**Selected extract:**
• • • • •
This combined with the across the board unit volume sales hikes last year for the firm are providing significant support in bolstering the company’s bottom line.

And despite recent acquisitions and upgrades, CJ Fertilizer managed to reduce its debt ratio to 20.3% at end-March from 21.9% as at end-2010.

“This allowed us to have the fourth highest gross profit margin (28.5%) last year among all PRC, Hong Kong and Singapore-listed firms engaged in nitrogenous fertilizer production,” Mr. Zhu added.

And despite being a powerhouse in Hunan Province, the company’s aggressive expansion plan was looking to not only expand capacity but also its geographic reach.

“All of our capacity expansion projects are directly linked to satisfying actual market demand. And we are initially looking to significantly boost sales in neighboring provinces of Guangdong and Guangxi, among others.”

CJ Fertilizer was also poised to see significant benefits from favorable industrial policy in the PRC.

“The fertilizer industry has been listed as one of the most important in the chemical sector in China’s 12th five-year plan, with the government repeatedly stating that fertilizers improve overall crops yields by at least 30%,” said Mr. Zhu.
• • • • •
**Data rows:**
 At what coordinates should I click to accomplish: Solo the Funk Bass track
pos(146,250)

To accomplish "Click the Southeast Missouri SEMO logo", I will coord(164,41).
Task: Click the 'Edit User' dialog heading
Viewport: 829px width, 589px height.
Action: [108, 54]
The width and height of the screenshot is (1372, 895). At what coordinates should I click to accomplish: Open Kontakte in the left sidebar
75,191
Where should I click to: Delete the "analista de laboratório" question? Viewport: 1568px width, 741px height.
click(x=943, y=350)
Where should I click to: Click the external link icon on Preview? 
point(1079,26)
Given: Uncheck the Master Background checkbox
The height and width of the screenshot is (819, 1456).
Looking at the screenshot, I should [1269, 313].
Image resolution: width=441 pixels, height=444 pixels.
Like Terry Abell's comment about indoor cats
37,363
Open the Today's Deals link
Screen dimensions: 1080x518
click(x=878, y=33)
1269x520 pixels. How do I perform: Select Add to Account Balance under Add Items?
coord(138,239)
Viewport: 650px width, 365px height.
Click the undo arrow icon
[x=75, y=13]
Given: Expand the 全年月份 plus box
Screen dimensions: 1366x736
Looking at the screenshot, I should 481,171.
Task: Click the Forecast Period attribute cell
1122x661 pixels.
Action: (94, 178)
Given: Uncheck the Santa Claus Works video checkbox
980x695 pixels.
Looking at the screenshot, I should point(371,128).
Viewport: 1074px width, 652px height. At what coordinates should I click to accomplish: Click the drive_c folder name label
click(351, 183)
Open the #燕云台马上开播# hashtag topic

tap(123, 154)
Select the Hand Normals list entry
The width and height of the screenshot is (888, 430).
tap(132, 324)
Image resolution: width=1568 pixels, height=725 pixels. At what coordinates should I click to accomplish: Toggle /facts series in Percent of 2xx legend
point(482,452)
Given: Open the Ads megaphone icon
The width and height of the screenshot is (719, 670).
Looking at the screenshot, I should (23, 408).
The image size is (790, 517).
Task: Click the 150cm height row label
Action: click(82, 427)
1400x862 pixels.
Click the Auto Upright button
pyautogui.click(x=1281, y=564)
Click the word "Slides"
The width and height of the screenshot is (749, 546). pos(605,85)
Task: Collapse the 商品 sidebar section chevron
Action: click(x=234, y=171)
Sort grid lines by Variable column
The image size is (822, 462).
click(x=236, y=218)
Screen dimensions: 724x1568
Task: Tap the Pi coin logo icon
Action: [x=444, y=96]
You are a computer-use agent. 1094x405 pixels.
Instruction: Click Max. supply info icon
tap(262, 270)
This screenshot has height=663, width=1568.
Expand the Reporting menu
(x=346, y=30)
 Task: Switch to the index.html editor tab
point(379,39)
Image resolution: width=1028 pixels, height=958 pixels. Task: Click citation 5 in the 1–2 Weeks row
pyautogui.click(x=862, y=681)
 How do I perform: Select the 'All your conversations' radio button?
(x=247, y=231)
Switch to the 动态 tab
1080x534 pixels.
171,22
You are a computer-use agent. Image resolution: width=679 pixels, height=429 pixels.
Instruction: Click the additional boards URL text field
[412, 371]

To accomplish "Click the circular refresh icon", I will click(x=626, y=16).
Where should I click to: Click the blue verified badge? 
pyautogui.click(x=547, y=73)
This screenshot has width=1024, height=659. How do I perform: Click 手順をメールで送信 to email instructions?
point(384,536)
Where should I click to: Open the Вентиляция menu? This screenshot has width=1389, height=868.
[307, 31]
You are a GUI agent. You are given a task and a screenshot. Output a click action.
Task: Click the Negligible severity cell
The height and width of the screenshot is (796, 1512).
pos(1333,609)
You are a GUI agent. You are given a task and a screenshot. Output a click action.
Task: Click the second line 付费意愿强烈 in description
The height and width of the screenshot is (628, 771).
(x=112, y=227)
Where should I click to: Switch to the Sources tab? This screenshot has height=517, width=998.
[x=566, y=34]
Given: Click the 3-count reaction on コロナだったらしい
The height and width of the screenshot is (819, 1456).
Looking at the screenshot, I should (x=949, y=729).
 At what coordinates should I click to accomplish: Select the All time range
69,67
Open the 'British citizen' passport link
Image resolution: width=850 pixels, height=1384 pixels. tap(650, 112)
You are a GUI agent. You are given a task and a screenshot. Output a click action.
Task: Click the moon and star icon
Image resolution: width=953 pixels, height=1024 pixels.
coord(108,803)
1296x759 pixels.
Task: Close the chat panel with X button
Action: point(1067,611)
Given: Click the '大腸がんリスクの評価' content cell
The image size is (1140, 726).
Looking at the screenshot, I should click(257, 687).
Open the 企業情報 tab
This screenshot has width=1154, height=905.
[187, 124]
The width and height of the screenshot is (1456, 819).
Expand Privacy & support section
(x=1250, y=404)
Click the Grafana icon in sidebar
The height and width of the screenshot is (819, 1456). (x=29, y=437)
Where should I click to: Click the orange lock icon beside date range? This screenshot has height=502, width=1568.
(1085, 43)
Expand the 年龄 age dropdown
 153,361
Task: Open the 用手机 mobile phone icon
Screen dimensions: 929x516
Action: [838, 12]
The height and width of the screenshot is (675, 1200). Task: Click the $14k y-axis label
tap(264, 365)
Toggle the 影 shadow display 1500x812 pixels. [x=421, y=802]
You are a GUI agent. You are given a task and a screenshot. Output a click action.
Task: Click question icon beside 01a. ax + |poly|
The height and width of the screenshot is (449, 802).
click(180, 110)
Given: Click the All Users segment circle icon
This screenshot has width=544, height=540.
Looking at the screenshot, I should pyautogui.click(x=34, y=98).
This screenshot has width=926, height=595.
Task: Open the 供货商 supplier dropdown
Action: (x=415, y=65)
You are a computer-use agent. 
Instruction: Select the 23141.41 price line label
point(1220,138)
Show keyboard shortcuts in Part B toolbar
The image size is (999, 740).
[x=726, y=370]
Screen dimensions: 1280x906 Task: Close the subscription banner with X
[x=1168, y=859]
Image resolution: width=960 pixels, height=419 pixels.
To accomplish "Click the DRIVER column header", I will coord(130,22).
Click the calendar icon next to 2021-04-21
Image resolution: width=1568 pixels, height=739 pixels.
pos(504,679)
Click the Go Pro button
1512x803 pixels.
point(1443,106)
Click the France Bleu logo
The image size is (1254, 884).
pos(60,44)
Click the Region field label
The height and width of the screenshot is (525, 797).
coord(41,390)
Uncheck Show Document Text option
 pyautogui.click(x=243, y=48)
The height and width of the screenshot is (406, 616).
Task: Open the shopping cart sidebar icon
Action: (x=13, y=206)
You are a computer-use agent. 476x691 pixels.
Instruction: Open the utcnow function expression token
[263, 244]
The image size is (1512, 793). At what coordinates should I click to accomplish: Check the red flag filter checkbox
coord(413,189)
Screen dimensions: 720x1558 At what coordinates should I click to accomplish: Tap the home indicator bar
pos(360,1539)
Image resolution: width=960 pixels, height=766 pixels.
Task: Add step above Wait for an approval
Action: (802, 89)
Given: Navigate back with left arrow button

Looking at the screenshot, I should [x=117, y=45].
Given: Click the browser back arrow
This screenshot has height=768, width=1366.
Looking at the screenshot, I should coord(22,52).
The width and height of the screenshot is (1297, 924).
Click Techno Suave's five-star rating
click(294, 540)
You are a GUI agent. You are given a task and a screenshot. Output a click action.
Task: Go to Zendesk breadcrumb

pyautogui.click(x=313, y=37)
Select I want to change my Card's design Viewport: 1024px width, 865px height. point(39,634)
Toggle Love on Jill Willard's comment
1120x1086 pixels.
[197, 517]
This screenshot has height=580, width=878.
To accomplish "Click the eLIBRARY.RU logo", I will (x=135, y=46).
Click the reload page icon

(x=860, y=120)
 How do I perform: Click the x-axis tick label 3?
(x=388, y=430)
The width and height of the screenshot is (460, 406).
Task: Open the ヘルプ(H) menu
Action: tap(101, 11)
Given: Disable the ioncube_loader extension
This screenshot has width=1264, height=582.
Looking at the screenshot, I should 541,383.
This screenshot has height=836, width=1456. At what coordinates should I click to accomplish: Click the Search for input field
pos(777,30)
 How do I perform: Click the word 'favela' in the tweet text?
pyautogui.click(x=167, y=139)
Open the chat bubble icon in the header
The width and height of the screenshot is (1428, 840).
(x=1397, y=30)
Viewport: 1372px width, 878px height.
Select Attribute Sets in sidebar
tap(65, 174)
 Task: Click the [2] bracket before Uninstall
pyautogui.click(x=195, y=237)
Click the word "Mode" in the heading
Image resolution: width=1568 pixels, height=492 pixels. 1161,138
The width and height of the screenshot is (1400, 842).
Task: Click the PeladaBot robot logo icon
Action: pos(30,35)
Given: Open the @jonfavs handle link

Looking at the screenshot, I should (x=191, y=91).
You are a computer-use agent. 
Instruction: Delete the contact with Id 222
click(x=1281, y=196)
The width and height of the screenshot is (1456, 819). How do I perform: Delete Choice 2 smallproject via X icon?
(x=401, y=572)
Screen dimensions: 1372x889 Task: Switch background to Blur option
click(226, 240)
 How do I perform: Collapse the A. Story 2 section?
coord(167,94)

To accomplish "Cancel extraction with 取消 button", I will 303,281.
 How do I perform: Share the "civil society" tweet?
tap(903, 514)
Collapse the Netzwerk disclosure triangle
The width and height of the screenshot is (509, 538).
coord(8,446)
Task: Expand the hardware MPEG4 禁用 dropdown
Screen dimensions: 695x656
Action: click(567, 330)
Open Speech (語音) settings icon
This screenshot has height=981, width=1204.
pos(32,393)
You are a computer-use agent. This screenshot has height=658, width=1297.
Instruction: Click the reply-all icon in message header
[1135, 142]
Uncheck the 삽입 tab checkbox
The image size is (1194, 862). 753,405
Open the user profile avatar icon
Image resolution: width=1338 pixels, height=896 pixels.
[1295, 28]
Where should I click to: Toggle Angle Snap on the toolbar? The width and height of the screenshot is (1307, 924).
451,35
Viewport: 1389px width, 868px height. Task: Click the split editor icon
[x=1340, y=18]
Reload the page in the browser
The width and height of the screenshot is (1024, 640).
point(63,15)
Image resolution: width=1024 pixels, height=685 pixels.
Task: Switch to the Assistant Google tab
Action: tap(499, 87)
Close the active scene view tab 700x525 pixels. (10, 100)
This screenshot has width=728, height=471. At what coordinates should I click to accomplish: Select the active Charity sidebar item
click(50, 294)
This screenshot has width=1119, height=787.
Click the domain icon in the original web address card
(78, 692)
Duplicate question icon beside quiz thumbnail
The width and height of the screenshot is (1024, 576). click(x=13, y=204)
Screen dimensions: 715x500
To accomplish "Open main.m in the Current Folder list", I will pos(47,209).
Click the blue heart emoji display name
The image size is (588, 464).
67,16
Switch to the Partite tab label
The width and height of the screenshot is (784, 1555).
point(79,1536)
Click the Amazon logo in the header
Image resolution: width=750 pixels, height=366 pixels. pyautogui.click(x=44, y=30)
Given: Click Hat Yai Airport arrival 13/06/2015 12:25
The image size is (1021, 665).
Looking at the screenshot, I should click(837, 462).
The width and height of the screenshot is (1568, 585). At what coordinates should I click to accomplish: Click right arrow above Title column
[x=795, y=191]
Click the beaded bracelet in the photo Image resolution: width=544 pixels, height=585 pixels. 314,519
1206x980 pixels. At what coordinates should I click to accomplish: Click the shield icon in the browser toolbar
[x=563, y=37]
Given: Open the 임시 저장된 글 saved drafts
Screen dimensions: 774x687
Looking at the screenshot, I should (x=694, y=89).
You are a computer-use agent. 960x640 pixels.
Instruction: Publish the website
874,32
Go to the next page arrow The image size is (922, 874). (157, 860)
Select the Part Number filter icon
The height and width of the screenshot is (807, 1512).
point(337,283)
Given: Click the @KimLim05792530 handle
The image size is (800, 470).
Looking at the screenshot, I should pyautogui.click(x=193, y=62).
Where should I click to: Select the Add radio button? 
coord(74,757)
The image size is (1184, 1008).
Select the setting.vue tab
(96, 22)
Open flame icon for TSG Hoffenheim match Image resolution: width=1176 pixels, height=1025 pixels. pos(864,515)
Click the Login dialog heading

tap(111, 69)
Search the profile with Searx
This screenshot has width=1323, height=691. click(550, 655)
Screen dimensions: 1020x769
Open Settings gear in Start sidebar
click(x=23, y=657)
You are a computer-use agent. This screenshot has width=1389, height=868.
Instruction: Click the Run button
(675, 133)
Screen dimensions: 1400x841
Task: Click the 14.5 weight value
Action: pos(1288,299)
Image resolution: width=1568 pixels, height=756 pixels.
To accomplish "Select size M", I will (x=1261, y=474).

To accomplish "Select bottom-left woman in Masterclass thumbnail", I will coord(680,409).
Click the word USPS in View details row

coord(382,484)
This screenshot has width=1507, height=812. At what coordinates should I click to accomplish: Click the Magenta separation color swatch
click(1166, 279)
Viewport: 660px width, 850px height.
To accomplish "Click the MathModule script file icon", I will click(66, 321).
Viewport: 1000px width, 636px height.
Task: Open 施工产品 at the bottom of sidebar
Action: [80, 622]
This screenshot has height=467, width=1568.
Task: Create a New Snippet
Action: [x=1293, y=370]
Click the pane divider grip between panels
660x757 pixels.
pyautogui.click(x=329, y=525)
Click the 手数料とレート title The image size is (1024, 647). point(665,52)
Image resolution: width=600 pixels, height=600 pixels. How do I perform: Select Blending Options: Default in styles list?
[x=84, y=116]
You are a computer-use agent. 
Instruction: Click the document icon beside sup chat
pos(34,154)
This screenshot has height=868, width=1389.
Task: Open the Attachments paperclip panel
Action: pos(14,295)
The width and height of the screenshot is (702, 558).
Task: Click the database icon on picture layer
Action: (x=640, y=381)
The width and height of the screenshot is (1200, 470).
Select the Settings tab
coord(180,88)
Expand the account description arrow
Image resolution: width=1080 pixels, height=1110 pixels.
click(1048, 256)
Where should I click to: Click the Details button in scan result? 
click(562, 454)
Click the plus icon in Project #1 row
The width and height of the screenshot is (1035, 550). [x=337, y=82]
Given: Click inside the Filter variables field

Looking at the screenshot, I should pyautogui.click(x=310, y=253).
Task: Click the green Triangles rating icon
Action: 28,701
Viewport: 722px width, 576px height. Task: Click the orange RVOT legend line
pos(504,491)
• • • • •
**Stated goal:** Continue the CJ Fertilizer article from the point where it stops, beginning with the sentence after Mr. Zhu's remark on fertilizers and crop yields.

**Answer to this exercise:**
He added that there is no shortage of demand for such products as fertilizers account for 25% of total agricultural costs and there is huge growth potential with active promotion of more efficient farming practices by both Beijing and provincial governments.

“Thanks to preferential policies, we enjoy approximately 50% lower average electricity rates than other domestic industries and our nitrogenous and ammonia solution products enjoy value-added tax exemptions.”

And with China’s population continuing to grow, though as a more sustainable pace, there was likely to be no slowdown in the demand for fertilizers in the country.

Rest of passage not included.